Das wissenschaftliche Bibellexikon im Internet (short WiBiLex; transl. The Scientific Bible Dictionary on the Internet) is a digital encyclopedia in the field of biblical studies that has been operated by the German Bible Society (DBG) since May 2007. The aim of the project is to provide a scholarly sound yet freely accessible source of information on central topics of the Old and New Testaments. The encyclopedia is primarily aimed at an academic audience.

== Origins, content, concept, orientation, and structure ==
WiBiLex was founded in 2007 by Klaus Koenen and is edited by Michaela Bauks and Michael Pietsch for the Old Testament and by Stefan Alkier for the New Testament. In addition, more than twenty subject editors are involved in the editorial work. Since WiBiLex originally began as a project exclusively devoted to the Old Testament and the systematic expansion to the second part of the Christian canon took place only several years later, the two project areas are largely developed independently of one another; overarching editorial coordination has so far not been established. As a result of this project structure, entries dealing with identical lemmata do not necessarily refer to one another.
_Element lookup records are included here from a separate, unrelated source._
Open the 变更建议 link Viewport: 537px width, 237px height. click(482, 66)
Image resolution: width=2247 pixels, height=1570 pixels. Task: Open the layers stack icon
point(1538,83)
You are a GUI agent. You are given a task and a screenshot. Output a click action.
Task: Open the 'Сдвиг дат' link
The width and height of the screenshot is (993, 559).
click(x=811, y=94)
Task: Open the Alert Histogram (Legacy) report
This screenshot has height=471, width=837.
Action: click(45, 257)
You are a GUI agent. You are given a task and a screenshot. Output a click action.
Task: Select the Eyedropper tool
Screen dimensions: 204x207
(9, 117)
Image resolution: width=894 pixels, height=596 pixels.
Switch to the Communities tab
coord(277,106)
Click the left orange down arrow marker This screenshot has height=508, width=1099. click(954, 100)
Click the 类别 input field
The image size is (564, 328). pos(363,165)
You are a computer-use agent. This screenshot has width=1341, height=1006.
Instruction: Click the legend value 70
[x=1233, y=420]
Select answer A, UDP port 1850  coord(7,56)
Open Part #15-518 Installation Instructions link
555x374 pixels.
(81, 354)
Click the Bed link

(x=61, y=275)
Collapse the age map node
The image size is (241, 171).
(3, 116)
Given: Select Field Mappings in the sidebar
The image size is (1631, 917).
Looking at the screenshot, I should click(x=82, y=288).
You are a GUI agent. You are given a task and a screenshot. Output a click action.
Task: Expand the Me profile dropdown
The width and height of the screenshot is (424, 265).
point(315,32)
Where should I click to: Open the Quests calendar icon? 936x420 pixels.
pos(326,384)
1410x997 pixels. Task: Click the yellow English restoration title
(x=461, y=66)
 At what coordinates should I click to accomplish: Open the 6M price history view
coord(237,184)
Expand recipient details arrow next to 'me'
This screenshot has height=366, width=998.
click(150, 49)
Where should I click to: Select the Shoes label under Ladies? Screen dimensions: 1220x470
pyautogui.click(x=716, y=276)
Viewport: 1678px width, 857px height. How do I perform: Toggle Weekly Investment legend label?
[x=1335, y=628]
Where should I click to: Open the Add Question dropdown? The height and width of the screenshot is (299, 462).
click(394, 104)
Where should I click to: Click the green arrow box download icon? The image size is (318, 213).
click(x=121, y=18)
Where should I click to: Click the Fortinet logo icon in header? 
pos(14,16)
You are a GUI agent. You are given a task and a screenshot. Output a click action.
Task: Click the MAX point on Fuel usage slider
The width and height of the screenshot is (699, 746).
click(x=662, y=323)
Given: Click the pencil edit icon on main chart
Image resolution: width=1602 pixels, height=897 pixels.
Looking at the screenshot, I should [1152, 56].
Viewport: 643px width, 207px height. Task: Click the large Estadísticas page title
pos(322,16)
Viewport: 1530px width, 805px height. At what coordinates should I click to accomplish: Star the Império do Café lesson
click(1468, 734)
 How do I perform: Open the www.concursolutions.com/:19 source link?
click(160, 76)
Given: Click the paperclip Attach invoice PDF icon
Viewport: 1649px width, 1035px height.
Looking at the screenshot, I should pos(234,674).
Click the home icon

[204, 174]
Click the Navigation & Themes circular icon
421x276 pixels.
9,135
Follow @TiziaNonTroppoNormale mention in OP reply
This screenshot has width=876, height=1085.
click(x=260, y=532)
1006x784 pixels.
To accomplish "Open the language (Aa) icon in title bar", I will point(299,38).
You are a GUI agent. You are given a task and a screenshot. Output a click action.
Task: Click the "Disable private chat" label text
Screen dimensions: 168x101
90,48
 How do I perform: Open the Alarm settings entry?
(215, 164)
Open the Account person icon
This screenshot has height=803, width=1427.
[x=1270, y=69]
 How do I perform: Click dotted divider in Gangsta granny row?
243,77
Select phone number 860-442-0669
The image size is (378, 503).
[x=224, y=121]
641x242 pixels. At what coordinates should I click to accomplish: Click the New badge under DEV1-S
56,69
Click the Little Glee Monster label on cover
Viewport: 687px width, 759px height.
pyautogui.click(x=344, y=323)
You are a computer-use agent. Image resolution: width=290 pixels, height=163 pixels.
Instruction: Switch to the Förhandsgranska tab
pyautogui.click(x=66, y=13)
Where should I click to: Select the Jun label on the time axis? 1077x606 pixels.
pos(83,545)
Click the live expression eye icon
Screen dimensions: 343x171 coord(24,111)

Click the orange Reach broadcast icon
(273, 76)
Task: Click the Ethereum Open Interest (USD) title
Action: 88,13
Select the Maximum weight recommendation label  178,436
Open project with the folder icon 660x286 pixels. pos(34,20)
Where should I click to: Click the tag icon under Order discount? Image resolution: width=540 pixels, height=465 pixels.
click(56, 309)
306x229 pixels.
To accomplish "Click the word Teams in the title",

The articles are written exclusively by scholars who are demonstrably qualified through their particular academic expertise and relevant publications in the respective field, and they address biblical books, persons, places, key concepts, themes of theology and the history of religion, as well as questions of reception history and cultural studies. To date, approximately 2,000 articles by about 600 authors have been published—predominantly on the Old Testament. The intended final scope comprises roughly 3,000 entries.

Each article follows a clear internal structure and concludes with a bibliography. Footnotes are not used, while APA-style in-text citations are employed to varying degrees from article to article. The entries are updated regularly and reflect the current state of research. Hyperlinks establish cross-references between individual articles as well as direct links to biblical passages, which can be consulted in different Bible translations. In this way, WiBiLex integrates the classical systematic organization of a lexicon into the logic of digital hypertext.

In terms of its scholarly orientation and its commitment to academic precision, WiBiLex stands in the tradition of large-scale theological reference works such as the Theologische Realenzyklopädie, the Reallexikon für Antike und Christentum, or Religion in Geschichte und Gegenwart, while at the same time distinguishing itself through its consistently digital and open format. It is conceived as a specialist resource addressed equally to students and scholars of theology, clergy, and teachers of religious education.

The encyclopedia constitutes an integral component of the internet platform bibelwissenschaft.de, which also provides access to further scholarly projects, including the religious-educational WiReLex and the freely accessible, peer-reviewed e-journal Die Bibel in der Kunst.